*** Opening of Exercise inputs ***

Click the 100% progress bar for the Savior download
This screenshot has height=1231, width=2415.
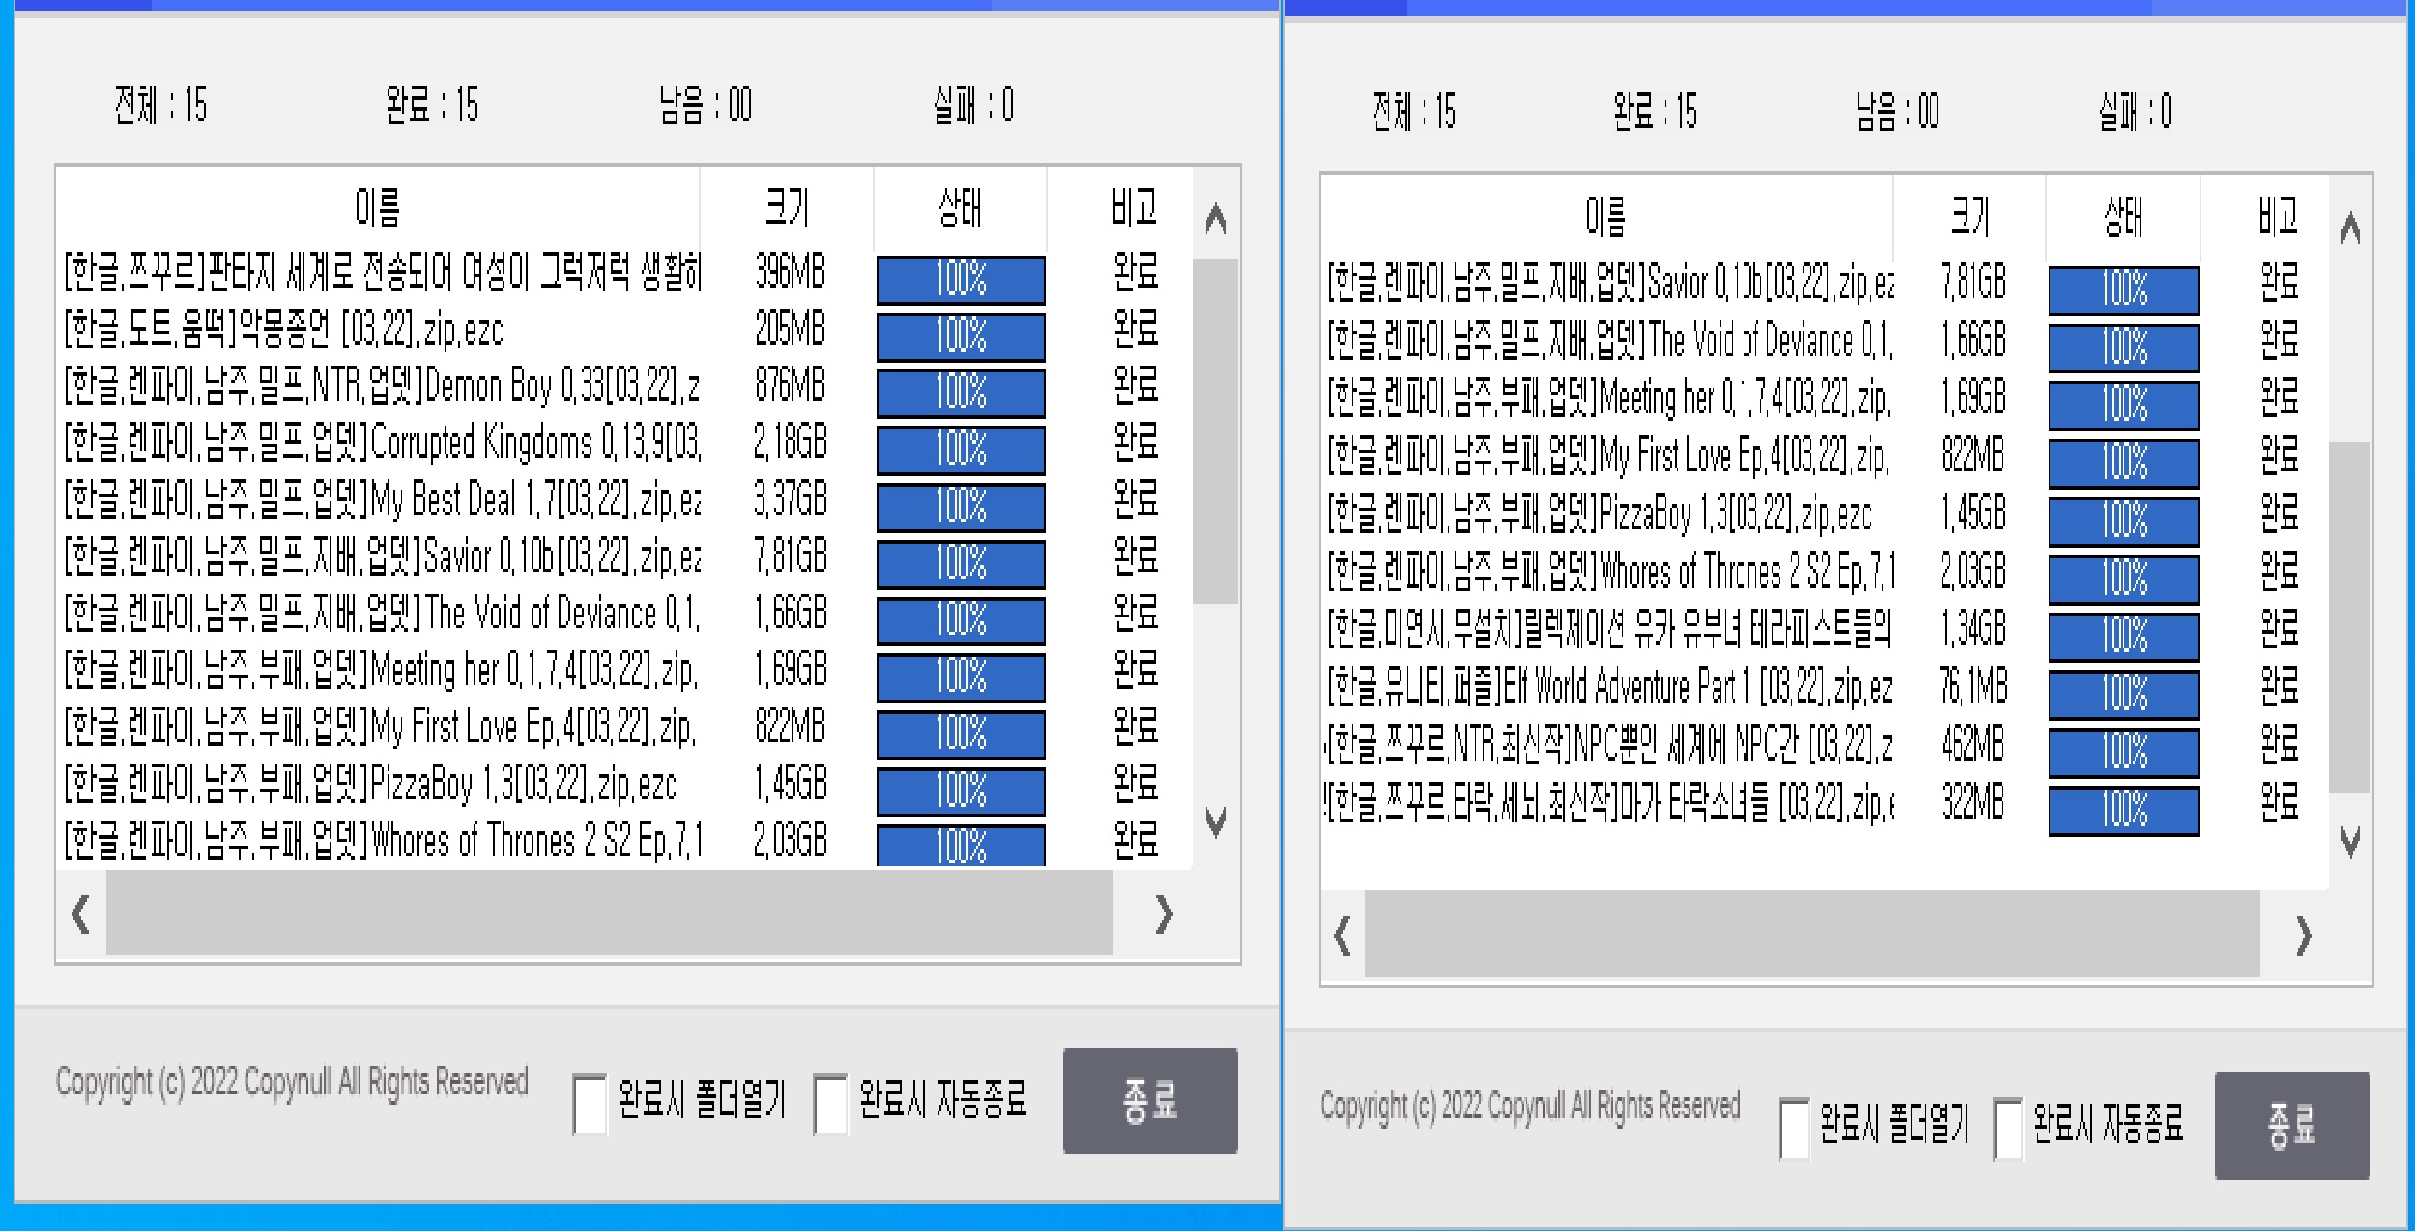[959, 566]
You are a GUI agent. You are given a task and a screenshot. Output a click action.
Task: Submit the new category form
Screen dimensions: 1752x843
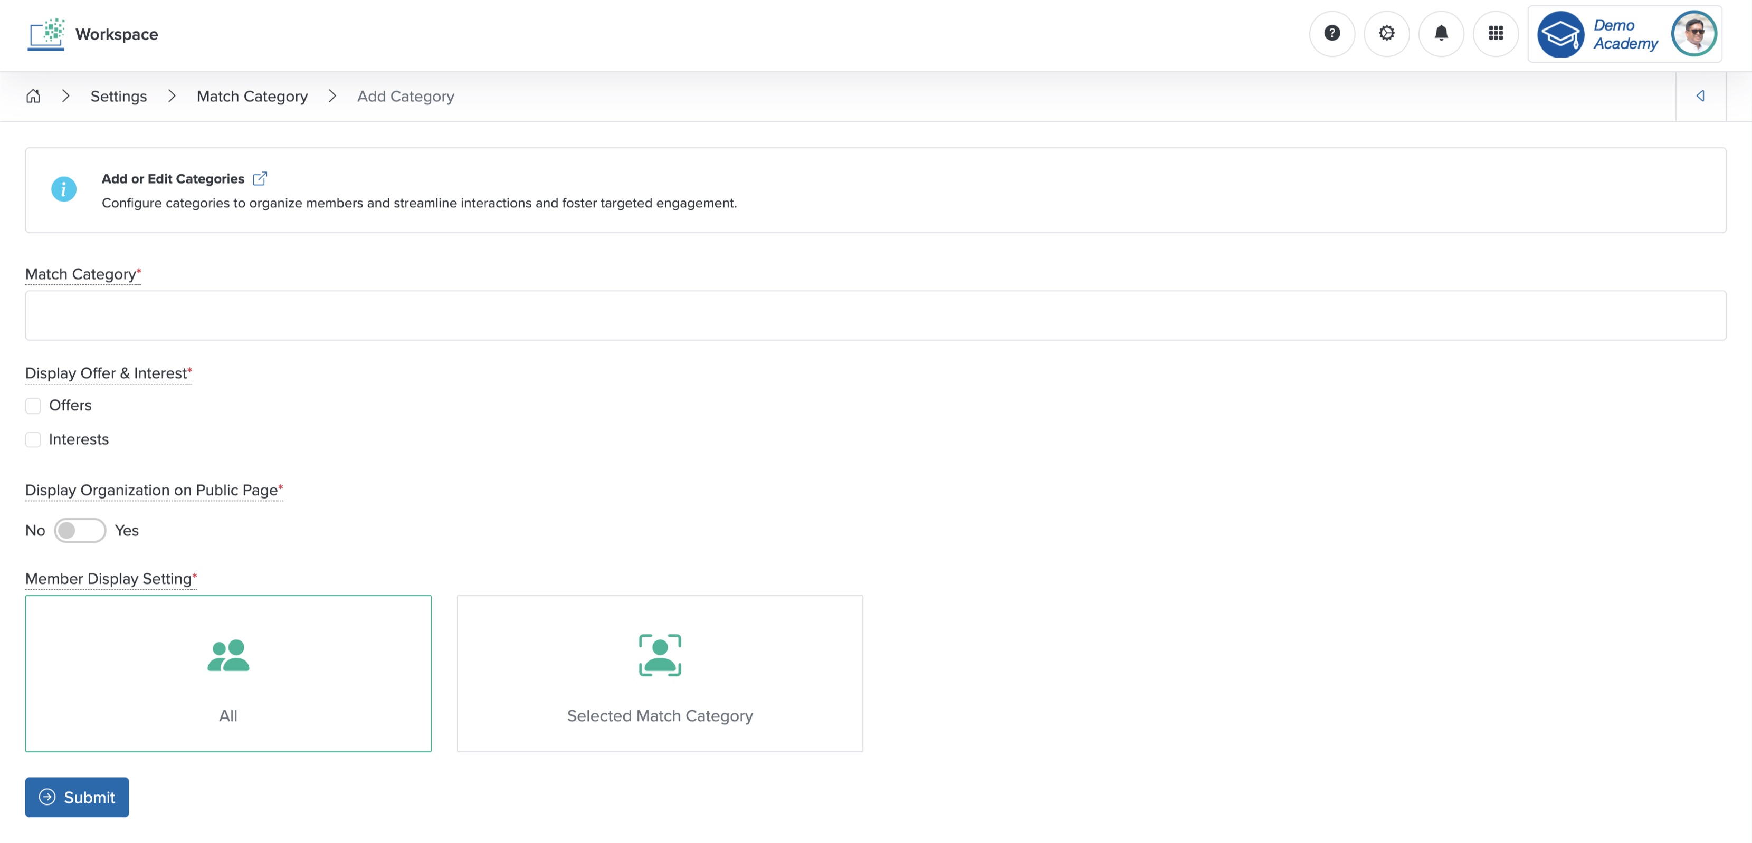[76, 797]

*** Close of Exercise inputs ***

» **Task details**
Both the line containing "You are a GUI" and the last line of the records above belong in the exact copy, along with every line between them; pictures do not.

» **Exercise result**
You are a GUI agent. You are given a task and a screenshot. Output a click action.
Task: Submit the new category form
Screen dimensions: 1752x843
[76, 797]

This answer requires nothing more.